Une question de santé publique
Manufacturés ou artisanaux, ces fabrications cosmétiques décapantes, crèmes, laits, pommades savon et même injections, ont des appellations populaires variables selon le pays. Chez nous en Côte d’Ivoire, ça s’appelle " tchatcho", ou "gôpô" ou encore "chakara". Au benin, c’est "bojou", "xeesal" au sénégal, « kobwakana » ou « kopakola » (1) dans les deux Congo. Ainsi, l’on pourrait aboutir à la conclusion selon laquelle la couleur ébène est résolument en voie de disparition sous nos tropiques, tant on se "tchatcho" à outrance. Sans même se soucier des conséquences désastreuses de cette pratique sur la santé: brûlure de la peau, apparition sur tout le corps de boutons du à des allergies ou incompatibilité entre le produit appliqué et l’organisme de personne qui l’utilise, infections cutanés de toutes dont, les furoncles, dartres, peau multicolore, etc. Il n'est donc pas étonnant de rencontrer des femmes à deux ou trois couleurs de peau. Les plus malchanceuses se retrouvent avec un visage brûlé au second degré, tâches et points noirs sur le corps, vergetures sur les seins, poitrine et cuisses, cancer de la peau, etc. Les spécialistes en médecine relèvent même que la gravité de certains effets nocifs de la dépigmentation peut conduire jusqu’à la mort. Et c’est là tout l’enjeu de cette nouvelle mesure des autorités ivoirienne qui vise tous les produits de beauté d’une teneur en hydroquinone de plus de 2 degrés ; car il s’agit bien là d’une question de santé publique.

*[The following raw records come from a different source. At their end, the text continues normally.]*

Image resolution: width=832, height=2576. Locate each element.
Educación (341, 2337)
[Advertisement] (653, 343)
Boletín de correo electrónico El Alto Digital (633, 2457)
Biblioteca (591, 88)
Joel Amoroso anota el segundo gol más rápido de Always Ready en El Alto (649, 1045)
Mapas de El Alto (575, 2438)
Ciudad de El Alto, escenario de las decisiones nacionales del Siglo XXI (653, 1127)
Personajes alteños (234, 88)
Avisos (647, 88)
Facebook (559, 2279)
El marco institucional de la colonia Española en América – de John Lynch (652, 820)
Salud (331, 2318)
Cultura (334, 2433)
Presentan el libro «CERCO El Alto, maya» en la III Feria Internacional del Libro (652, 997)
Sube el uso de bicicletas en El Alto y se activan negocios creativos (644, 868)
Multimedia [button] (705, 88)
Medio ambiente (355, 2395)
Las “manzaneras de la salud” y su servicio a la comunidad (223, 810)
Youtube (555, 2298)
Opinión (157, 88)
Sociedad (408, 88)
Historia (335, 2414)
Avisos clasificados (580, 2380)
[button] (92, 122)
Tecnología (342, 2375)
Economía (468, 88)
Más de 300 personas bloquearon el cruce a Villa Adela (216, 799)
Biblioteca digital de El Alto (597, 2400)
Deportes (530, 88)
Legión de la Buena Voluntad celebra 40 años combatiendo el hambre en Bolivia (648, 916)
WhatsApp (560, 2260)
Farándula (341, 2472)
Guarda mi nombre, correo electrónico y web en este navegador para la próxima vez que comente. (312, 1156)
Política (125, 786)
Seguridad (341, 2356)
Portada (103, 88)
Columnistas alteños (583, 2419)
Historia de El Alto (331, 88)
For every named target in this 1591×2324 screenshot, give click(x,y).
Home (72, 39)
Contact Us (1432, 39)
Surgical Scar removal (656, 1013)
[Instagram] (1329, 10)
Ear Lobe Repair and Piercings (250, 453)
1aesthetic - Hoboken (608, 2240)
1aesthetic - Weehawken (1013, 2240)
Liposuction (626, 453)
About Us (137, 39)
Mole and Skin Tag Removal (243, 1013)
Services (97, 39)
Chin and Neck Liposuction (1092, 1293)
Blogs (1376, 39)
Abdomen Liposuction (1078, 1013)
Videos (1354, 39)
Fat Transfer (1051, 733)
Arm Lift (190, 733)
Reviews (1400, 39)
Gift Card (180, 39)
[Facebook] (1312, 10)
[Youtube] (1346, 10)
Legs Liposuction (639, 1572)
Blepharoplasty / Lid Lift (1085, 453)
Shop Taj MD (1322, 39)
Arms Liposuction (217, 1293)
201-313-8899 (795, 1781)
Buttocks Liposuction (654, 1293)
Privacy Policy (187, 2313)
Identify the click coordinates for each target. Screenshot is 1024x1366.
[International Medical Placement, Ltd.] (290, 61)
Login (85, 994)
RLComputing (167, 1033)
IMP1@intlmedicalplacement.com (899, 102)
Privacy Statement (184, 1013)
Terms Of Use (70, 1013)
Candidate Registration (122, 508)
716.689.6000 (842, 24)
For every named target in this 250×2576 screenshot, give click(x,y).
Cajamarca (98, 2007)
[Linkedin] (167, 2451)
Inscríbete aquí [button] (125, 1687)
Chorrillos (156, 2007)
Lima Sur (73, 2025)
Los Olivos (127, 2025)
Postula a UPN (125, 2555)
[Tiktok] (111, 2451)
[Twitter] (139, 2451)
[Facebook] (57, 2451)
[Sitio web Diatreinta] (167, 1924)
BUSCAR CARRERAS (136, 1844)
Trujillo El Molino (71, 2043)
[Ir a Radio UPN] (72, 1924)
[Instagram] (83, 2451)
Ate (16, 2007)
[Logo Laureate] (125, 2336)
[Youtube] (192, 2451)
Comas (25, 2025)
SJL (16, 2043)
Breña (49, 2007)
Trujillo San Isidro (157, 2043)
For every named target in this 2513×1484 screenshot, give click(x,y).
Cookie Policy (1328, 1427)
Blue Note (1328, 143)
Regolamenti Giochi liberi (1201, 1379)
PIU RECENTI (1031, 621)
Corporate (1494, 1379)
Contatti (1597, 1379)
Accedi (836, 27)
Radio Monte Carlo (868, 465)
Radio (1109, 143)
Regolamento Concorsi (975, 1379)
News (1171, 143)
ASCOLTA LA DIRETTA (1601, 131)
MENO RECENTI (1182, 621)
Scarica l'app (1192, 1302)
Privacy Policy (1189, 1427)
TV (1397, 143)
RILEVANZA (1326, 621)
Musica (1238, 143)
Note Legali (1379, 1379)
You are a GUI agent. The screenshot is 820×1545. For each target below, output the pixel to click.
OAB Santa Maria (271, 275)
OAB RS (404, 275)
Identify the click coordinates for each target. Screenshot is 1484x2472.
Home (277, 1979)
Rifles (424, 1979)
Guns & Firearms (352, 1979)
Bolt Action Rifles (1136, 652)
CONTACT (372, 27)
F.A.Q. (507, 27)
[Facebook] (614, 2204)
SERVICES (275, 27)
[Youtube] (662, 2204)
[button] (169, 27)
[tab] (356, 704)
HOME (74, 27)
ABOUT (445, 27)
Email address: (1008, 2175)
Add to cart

Alors, c’est bien naturellement que l’on soit souvent déconcerté par cette propension, aussi bien des hommes que des femmes africaines de race noire, à la dépigmentation, d’autant plus que la plupart de ces "auto-décolorants" n’ignorent pas totalement les risques auxquels leur péché mignon expose leur propre santé. Voire leur vie. Quel sont donc les mobiles qui pourraient bien pousser ces hommes et femmes à faire le"bojou" ? Nous n'allons pas nous atarder sur cette question, puisque dans presque tous les casil s'agit d'un acte nocif à abandonner ou à éviter. Par contre, il s'avère non moins pertinent de dépeindre ensemble ce que nous appelons la "géographie du genre en matière de dépigmentation". En effet, la dépigmentation, en Afrique noire obéit, d’après mes recherches et observations, à une certaine particularité géographique selon le genre de la personne qui s’y adonne.
Ah les hommes ...
Oui, les hommes ! Les hommes qui se dépigmentent la peau en Afrique noire vivent pour la plupart en Afrique dans les pays d’Afrique Centrale, principalement dans les deux Congo (Brazza et Kinshasa). Cette pratique, d'après des études, a débuté dans les pays dans les années 70 avec l’avènement du mouvement de la SAPE (Société Anonyme des Personnes Elégantes(2), avec comme figures de proue les stars de la musique congolaise. A cette époque, au pays de Mobutu, l’élégance est la chose la mieux partagée chez la gente masculine. Et un homme élégant, c’est un "sapeur", bien habillé, bien parfumé, mais surtout bien clair. Ici, on pourrait dire que la tendance à la dépigmentation ne répond qu’au seul mobile esthétique.
Ah les femmes…
La réponse passe-partout pour expliquer l'attachement des femmes à ce phénomène, c'est qu'il parait que les "bons mâles" de chez nous les trouvent plus belles avec le teint clair.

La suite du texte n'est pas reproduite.